Tonight the Council agreed a district rate increase of 1.98% – approximately 1% less than last year’s level of rate increase.
The Council spokesperson said the rate was achieved despite the loss of substantial rates income from the recent announcement of the closure of production facilities at Ballylumford near Larne.
Council’s portion of the rates amounts to 45% of the rates bills received by residents and businesses in Mid and East Antrim, with the remainder set by the Northern Ireland Office in the absence of a Stormont Executive.
The 1.98% increase represents an increase of 17 pence per week for the average household in Mid and East Antrim (72 pence per week when an assumed regional rate increase of 6.0% is included) and an average increase of £2.18 per week for businesses (£9.56 per week for businesses when the assumed regional rate increase of 6.0% is included).
Deputy Mayor of Mid and East Antrim Borough Council, Councillor Cheryl Johnston, said the striking of a district rate was achieved due to the prudent financial management over several years by councillors and senior management team.
The district rate increase represents a domestic rate of 0.4296 pence in the pound and a non-domestic rate of 30.046 pence for 2019/20.
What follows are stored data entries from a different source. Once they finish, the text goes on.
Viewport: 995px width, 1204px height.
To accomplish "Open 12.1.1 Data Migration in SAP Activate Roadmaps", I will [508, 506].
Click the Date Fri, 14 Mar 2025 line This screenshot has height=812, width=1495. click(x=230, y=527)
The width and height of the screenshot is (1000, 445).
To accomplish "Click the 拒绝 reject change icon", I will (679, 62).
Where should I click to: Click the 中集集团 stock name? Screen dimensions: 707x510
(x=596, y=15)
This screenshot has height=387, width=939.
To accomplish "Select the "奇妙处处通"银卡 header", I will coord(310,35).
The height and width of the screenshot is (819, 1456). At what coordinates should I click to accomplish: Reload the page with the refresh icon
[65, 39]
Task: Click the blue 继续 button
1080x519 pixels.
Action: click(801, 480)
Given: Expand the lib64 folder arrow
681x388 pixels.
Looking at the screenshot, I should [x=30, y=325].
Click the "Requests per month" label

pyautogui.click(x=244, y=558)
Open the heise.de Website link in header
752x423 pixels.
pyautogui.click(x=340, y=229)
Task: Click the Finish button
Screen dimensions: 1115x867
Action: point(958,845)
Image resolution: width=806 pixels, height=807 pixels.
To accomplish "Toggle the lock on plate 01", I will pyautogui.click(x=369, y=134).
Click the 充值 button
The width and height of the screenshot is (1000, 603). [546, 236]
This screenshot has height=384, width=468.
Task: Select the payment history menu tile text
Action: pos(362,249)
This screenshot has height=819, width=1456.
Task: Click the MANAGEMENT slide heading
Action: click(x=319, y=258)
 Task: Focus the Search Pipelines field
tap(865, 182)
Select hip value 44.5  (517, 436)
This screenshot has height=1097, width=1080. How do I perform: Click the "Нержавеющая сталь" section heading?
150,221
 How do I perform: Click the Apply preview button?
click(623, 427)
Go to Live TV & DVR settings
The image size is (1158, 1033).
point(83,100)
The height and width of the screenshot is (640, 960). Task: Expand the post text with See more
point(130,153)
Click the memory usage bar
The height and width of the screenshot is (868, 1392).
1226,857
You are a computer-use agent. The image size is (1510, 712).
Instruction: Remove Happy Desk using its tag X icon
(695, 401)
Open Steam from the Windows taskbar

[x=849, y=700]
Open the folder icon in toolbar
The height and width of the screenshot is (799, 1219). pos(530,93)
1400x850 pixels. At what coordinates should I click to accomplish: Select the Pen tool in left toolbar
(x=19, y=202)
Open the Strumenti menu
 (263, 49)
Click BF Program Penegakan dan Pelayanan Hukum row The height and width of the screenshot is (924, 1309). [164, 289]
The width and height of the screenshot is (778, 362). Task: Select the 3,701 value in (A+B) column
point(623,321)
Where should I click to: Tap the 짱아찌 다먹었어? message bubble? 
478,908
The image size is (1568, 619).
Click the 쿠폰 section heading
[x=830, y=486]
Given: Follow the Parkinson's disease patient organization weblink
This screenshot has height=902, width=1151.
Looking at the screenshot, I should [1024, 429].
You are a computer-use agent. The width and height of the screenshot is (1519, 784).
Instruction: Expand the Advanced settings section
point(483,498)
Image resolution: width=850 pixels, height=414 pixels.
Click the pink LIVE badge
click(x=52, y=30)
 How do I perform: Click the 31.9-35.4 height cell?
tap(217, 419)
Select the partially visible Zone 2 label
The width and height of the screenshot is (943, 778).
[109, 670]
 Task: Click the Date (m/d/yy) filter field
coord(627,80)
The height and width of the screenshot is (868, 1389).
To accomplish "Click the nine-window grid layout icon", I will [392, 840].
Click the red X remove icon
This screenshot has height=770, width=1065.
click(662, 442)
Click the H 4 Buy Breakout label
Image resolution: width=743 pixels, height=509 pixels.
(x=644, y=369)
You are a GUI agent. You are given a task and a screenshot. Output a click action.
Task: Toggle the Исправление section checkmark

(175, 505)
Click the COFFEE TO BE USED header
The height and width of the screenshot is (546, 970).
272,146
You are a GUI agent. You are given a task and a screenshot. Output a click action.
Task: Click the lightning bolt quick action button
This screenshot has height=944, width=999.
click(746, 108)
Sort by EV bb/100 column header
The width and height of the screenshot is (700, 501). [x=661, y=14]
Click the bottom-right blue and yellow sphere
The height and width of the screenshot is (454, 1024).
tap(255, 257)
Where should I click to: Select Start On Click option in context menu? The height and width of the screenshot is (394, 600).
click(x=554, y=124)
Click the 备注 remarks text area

Councillor Johnston said: “The Elected Members and Council Officers have worked extremely hard to identify and implement efficiencies and savings across Mid and East Antrim, while at the same time safeguarding and enhancing service delivery, and ensuring investment in our borough.
“Mid and East Antrim Borough Council’s approach is always to strike a fair balance between keeping rates as low as possible, with securing existing and attracting new jobs, boosting inward investment and promoting tourism and other key priorities across the borough.
“This is in addition to money Council has also already secured for the next ten years, at no additional unplanned cost to the ratepayer, and this includes work on St Patrick’s Barracks development, The Gobbins phase two, Carrickfergus town centre regeneration, and rollout of broadband services in Carrickfergus and Ballymena.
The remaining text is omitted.